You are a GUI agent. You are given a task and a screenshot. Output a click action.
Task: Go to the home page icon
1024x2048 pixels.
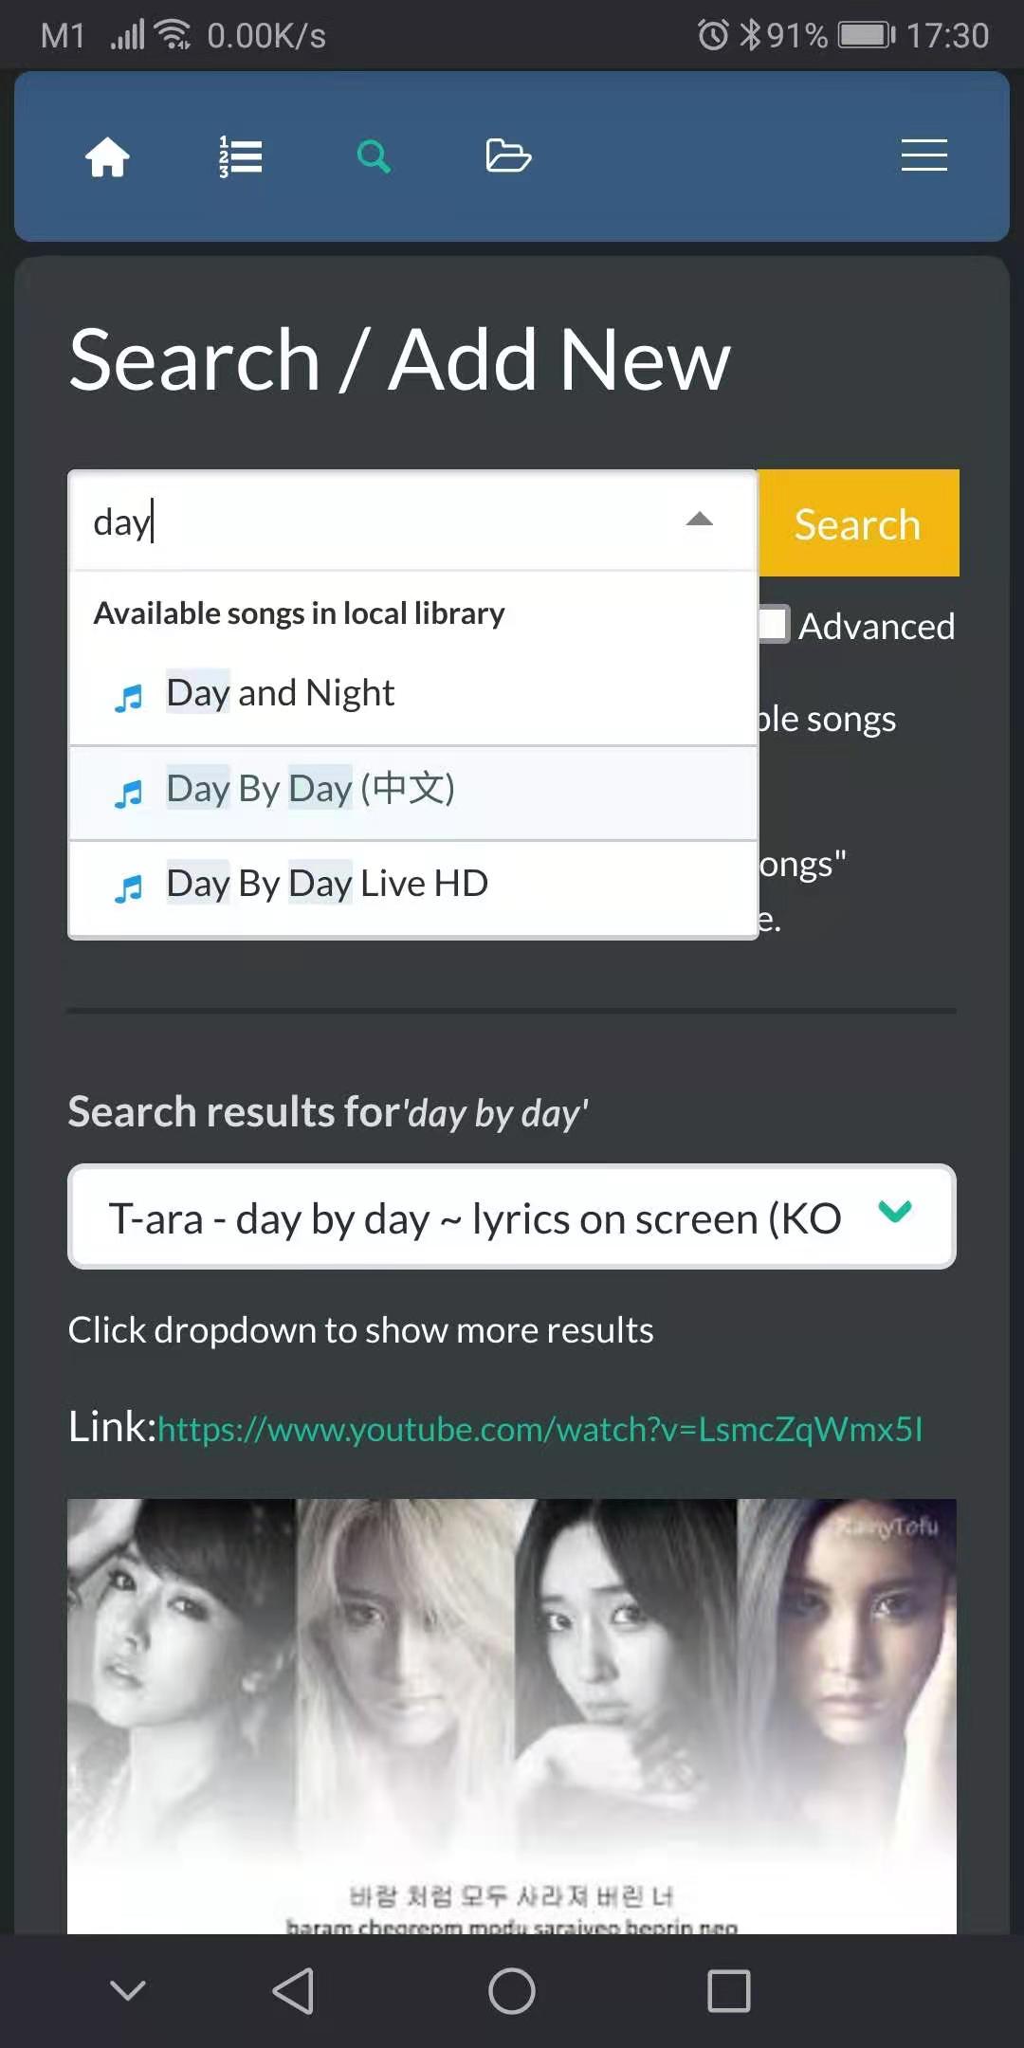pos(107,156)
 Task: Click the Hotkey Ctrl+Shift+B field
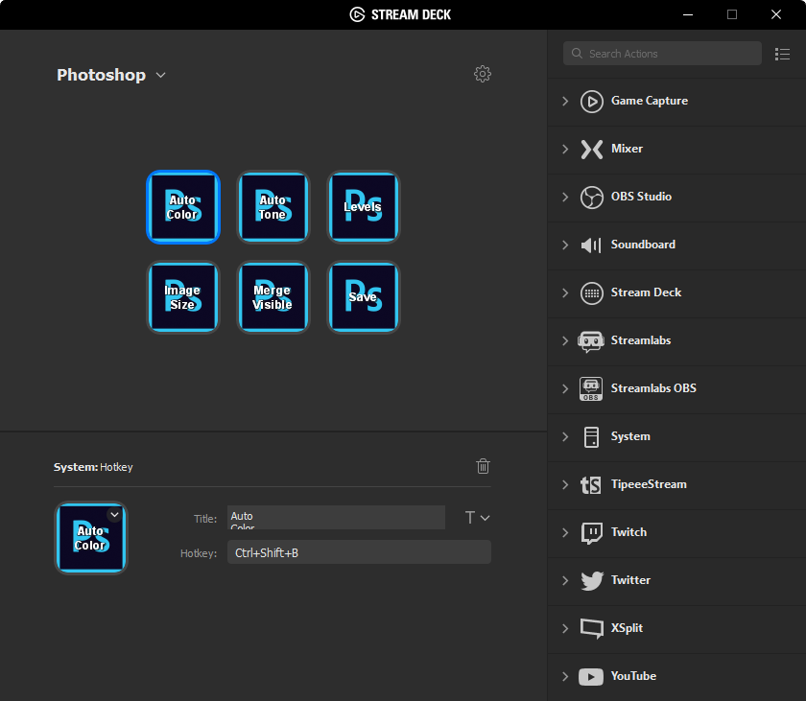(x=359, y=552)
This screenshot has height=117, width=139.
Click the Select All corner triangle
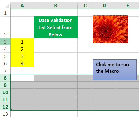(7, 6)

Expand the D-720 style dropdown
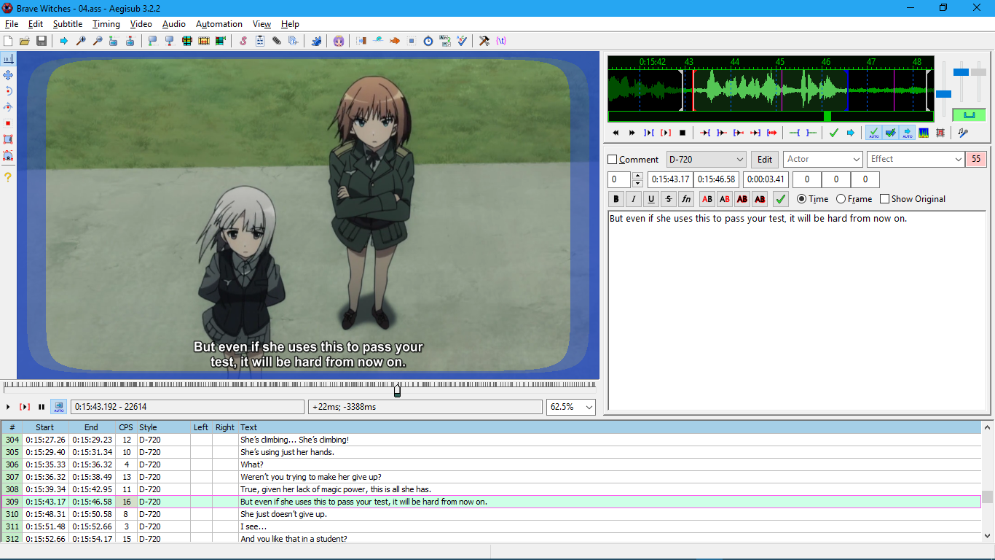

=-=-=-=-=

> Brief: From the listing above, copy out each line where the word "screenshot" appears.

> Output of the exercise:
You are a GUI agent. You are given a task and a screenshot. Output a click action.
This screenshot has height=117, width=139.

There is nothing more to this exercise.